Tanto per farti capire, sappi che per le mie tele uso solo un paio di grammi di giallo, blu e rosso veronese, il resto lo lascio fare alla tela grezza e a quello che ci appiccico sopra, per lo più minuscole particelle organiche.

Stanno spesso a sinistra e verso il basso, per aiutare la visione. Talvolta occorre una lente. Sono per lo più ricordi di vita. L’unghia di un alluce del 1981, oppure una mosca che uccisi a Tunisi nel 1970, con uno scacciamosche sporco di rosso Tiziano. Questa mosca si era posata sulla tela e io paf, la fissai per sempre, quasi in centro.

È un quadro molto famoso, l’avrai sicuramente visto sulle copertine di qualche libro di scuola. Intorno alla mosca è stampata la trama della rete di plastica, che avevo impresso con il colpo. Dell’insetto rimangono le ali, ben posizionate, e una macchiolina nerastra, simile a un guscio. Ho dovuto fare un trattamento conservante.

Ti dico queste cose giusto per darti un’idea, perché se accetti l’incarico dovrai scrivere queste piccole didascalie.
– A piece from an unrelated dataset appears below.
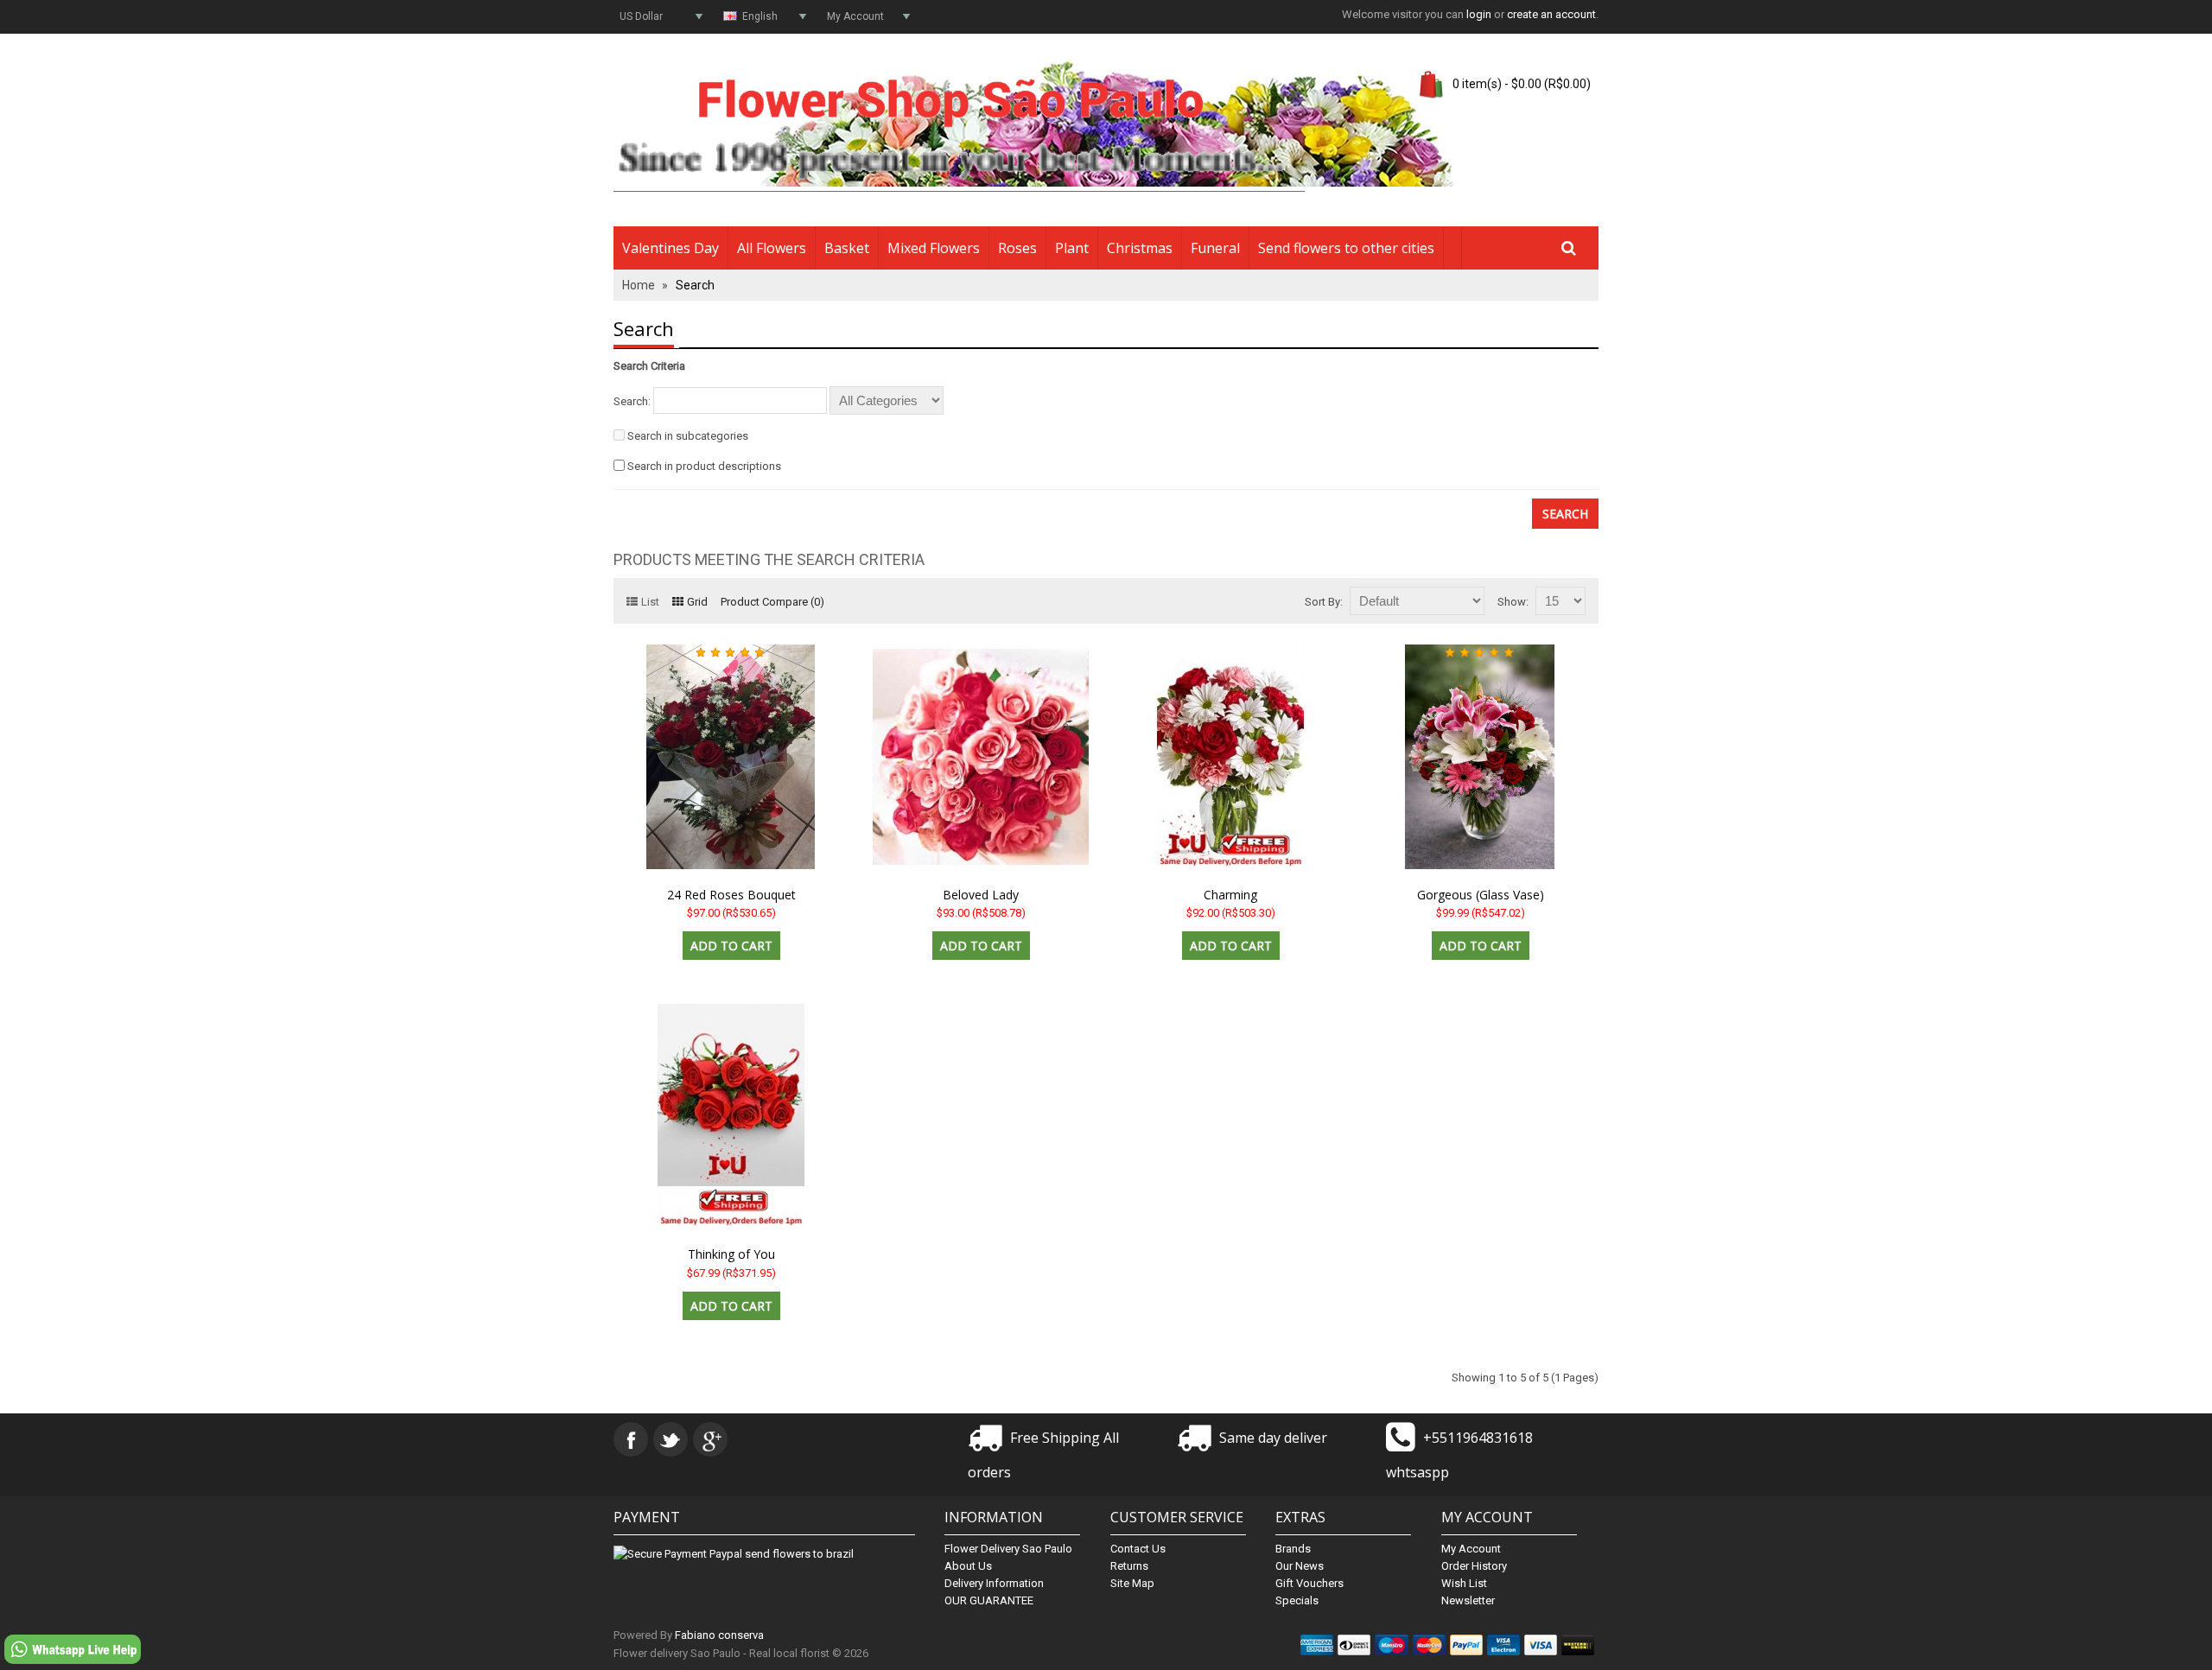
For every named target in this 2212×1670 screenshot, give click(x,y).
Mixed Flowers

Un altro richiamo che vorrei mettere nella brochure riguarda il quadro intitolato “Soffio”, dove ho incollato su fondo azzurro, colore molto limitato ovviamente, un fazzolettino al mentolo, intriso del muco del mio naso. È un’opera del 1987, in quel periodo mi era appena morto Ringo, il mio mastino, quindi sul fazzoletto ci sono anche delle lacrime, ovviamente invisibili.
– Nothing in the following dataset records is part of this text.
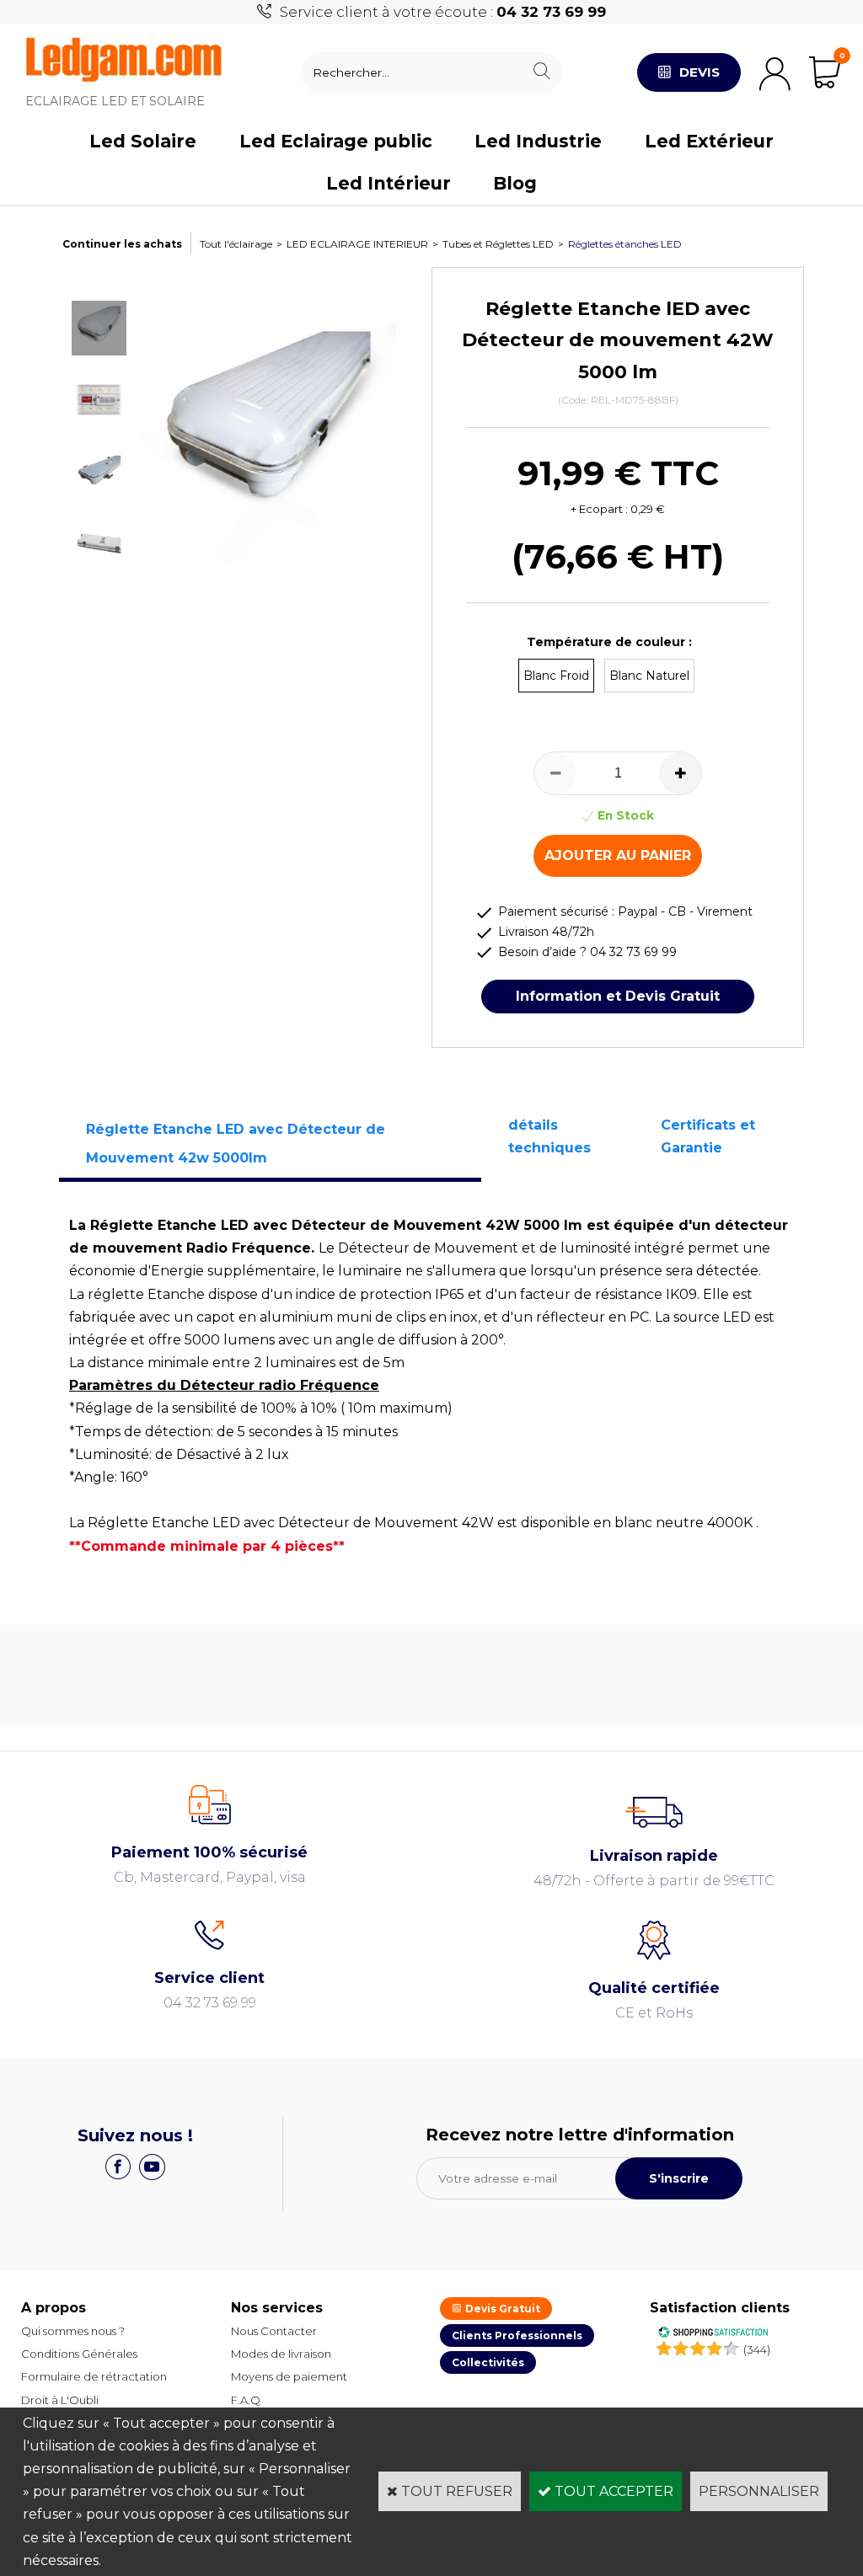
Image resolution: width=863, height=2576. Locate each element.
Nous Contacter (274, 2331)
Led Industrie (538, 141)
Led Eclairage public (335, 141)
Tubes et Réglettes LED (498, 244)
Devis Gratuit (501, 2308)
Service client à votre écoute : (443, 11)
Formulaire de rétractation (94, 2376)
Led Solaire (142, 141)
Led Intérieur (388, 183)
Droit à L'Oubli (60, 2400)
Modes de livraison (281, 2353)
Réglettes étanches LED (625, 244)
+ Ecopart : (599, 509)
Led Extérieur (709, 141)
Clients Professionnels (517, 2335)
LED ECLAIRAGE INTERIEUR (357, 244)
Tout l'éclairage (236, 244)
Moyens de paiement (289, 2376)
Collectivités (488, 2362)
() (756, 2349)
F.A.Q (245, 2400)
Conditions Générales (79, 2353)
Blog (515, 183)
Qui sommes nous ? (73, 2331)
Nel 1956 rifiutai uno dei biscotti che aveva cotto mia madre nel forno, però mi dispiaceva rimetterlo insieme agli altri, mi sembrava un sacrilegio, come mi sembrava un sacrilegio divorare un’opera di mia madre. L’ho sempre conservato ed è diventato un quadro 100 x 70, ma questo molto tardi, era il 1999. Mia madre ha fatto in tempo a vederla ed era molto orgogliosa, però non ho mai capito se di me o del suo biscotto, non è divertente?

Poi vorrei mettere un’ultima cosa, che mi piace molto, è un pelo di barba in un’ovale di tela grezza. Gli angoli sono sporcati con rosso Tiziano e ocra. Il pelo è bianco, è un’opera del 2013. Ho dovuto disegnare un piccola freccia (rosso Tiziano) per indicarlo, perché bianco su bianco, chi lo vede?

Come vedi sono un po’ disordinato nella mia esposizione, è per questo che ti chiedo aiuto. La mostra si chiamerà “Io” e chi la visiterà guarderà la mia vita, nelle sue parti più intime. Coglierà i miei sentimenti, i miei stati d’animo fossilizzati.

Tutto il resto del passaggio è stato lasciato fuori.